We love data here at ClearSale, and we love teaching machines how to get smarter. While we channel our passion for data analytics and AI into fraud prevention, we also see uses for those tools everywhere—even in the faces of some of the world's most recognizable celebrities.
So when one of our statisticians, Paulo Azevedo, saw this popular post about celebs with unexpected lookalikes, he wondered if it was possible to use AI to not only spot the resemblances but also to quantify the degree of facial similarity.
First, the post that spawned Paulo's side project. Writer Ashley Reign at Ranker put together an article asking readers to vote on the degree of resemblance between 30 Western film and music superstars including Jennifer Lawrence, Pitbull, Snoop Dogg, and George Clooney, all paired with celebrities from other eras, entertainers from other cultures, or everyday people. Readers were invited to vote thumbs-up or thumbs-down on whether each pair—such as Lawrence and Egyptian actress Zubaida Tharwat—had an uncanny resemblance to each other.
Paulo wanted more specific answers, and with his statistics training from top-rated Brazilian school Unicamp and a machine-learning certification from Stanford, he knew how to get them. Paulo gathered a team and they went to work scoring pairs of photos based on the degree of facial similarity.
Using OpenFace, an open-source deep-neural-network facial recognition tool, Paulo and his team applied its same steps and principles to their project:
OpenFace scores matches so that a lower score indicates a higher likelihood that the two compared images are of the same person. In OpenFace's demo, a score of 0.99 was the distance threshold that indicated the images belonged to different people.
What happened when Paulo and his group fed in the images from Ranker's celebrity article? The uncanny resemblance between actors Lawrence and Tharwat score at 0.55, as if the AI found a high likelihood that they are the same person. (For reference, the program scored two different photos of Paulo at 0.54.) Other star pairings rated even more likely to be the same person, including the pairing of Alicia Keys and Jessica Alba, with a score of 0.404 and the pairing of Rita Ora and Rihanna, which scored 0.472.
The strongest similarity score, however, came from analysis of the pairing of former US president Barack Obama and an unnamed Indonesian photographer. The AI scored the likelihood that they were the same person at 0.246 in Paulo's experiment.
One possible conclusion to draw from this exercise is that AI has a ways to go before it can accurately distinguish between individuals as well as humans can, especially if the image subjects are posed and styled in similar ways.
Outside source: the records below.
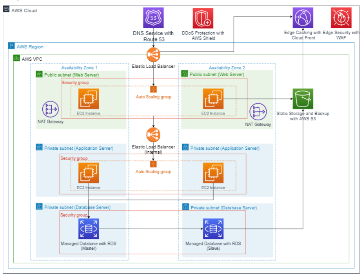
Task: Select the first Auto Scaling group icon
Action: (x=153, y=89)
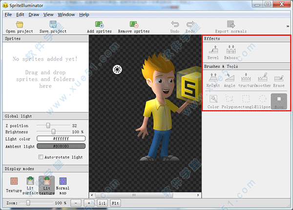This screenshot has width=293, height=210.
Task: Apply the Bevel effect
Action: click(x=213, y=50)
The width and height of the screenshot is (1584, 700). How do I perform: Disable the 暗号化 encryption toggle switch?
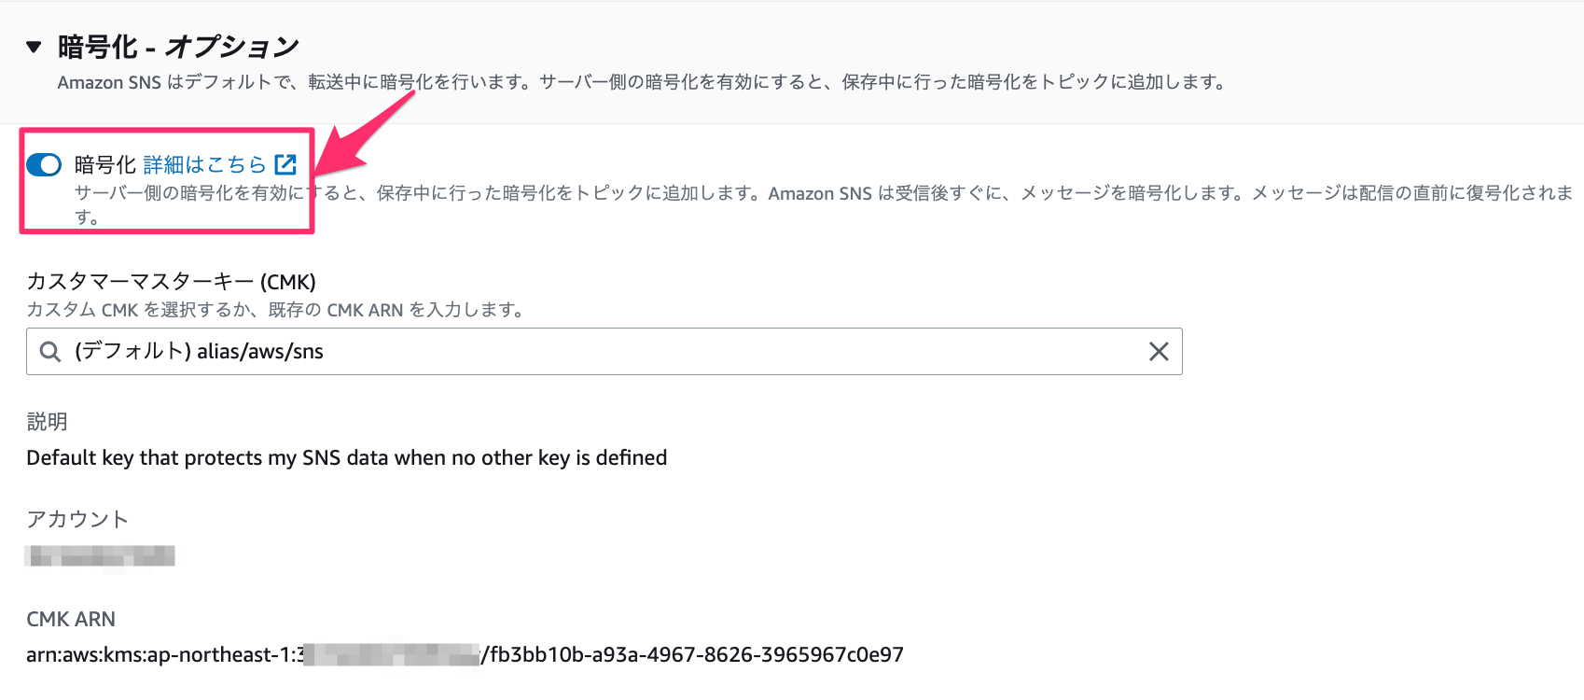pyautogui.click(x=44, y=165)
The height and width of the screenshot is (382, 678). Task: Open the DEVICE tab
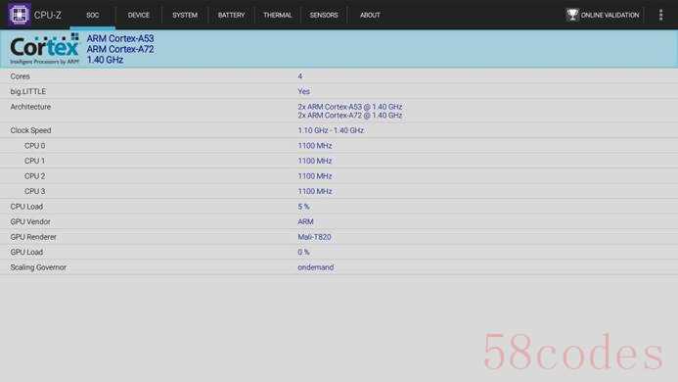point(138,15)
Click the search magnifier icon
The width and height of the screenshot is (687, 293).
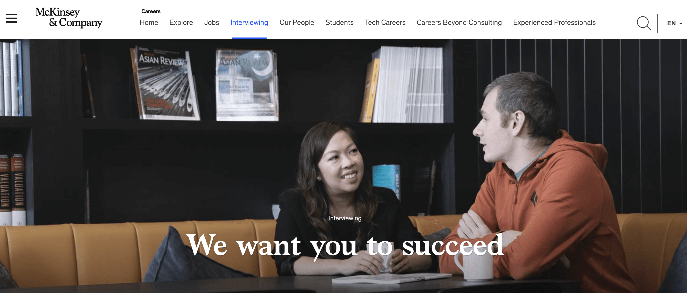point(644,23)
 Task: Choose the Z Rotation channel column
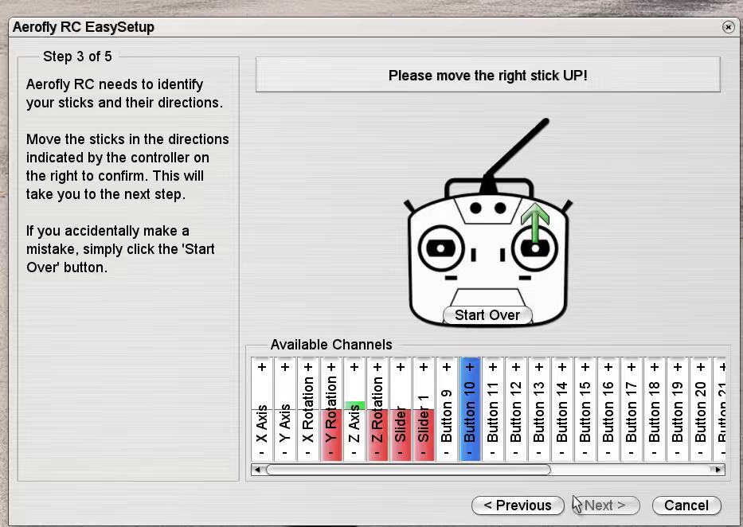click(377, 409)
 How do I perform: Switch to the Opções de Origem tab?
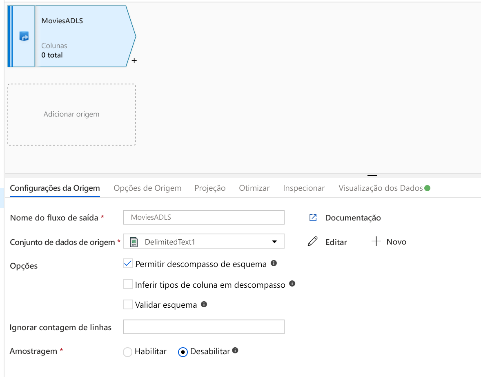pos(147,188)
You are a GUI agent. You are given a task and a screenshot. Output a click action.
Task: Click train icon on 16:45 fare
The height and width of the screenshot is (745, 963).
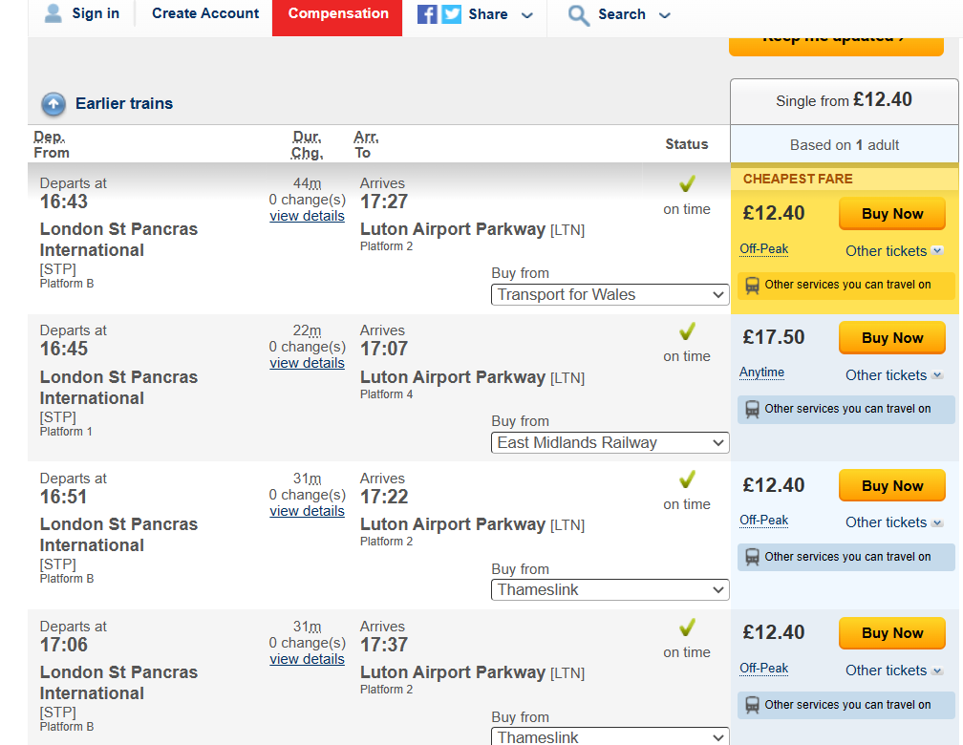[753, 409]
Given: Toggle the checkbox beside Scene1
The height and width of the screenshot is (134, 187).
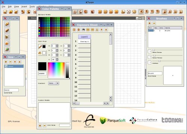Looking at the screenshot, I should pos(6,66).
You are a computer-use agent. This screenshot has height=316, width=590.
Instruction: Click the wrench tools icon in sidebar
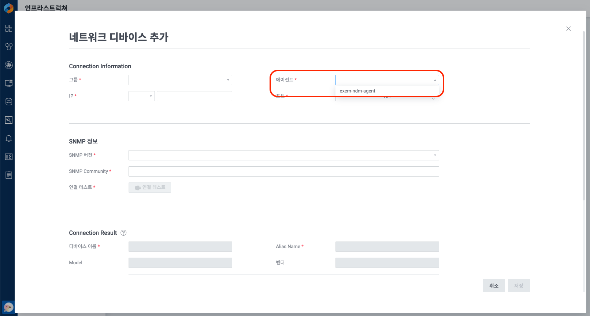point(9,120)
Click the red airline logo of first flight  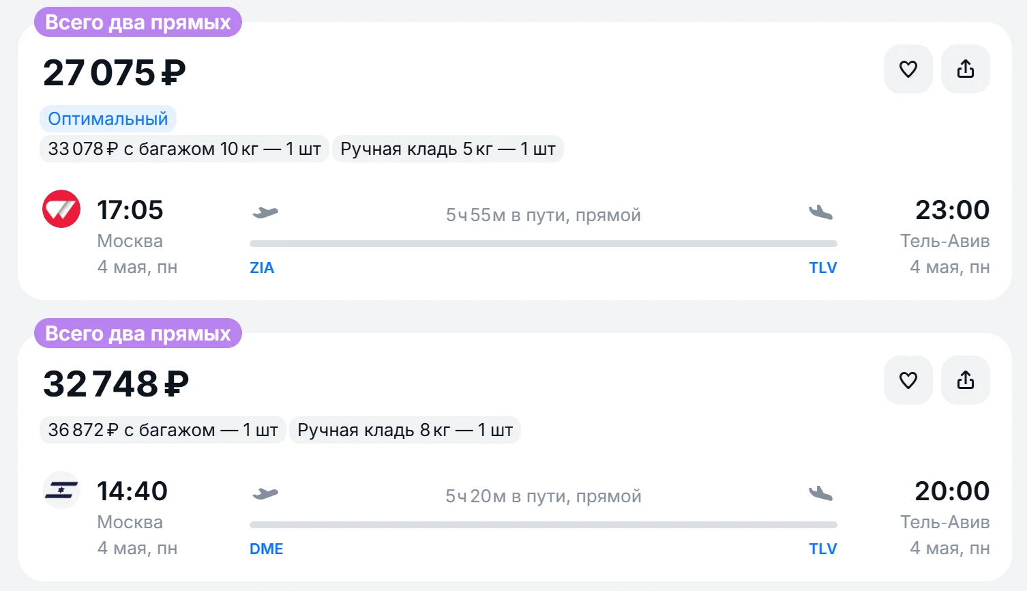pos(61,209)
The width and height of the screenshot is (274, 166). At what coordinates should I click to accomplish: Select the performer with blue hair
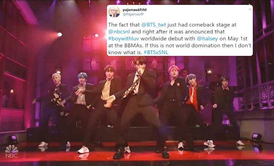click(82, 108)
The developers of OpenFace have said that “further experimentation should be done on the distance threshold” between images of different people to refine the results. And that's what AI and machine learning are all about, of course—collecting and analyzing enough data over time to learn which results are valid and which are not. Paulo and his team are excited to be contributing to that knowledge by adding data and sharing their results.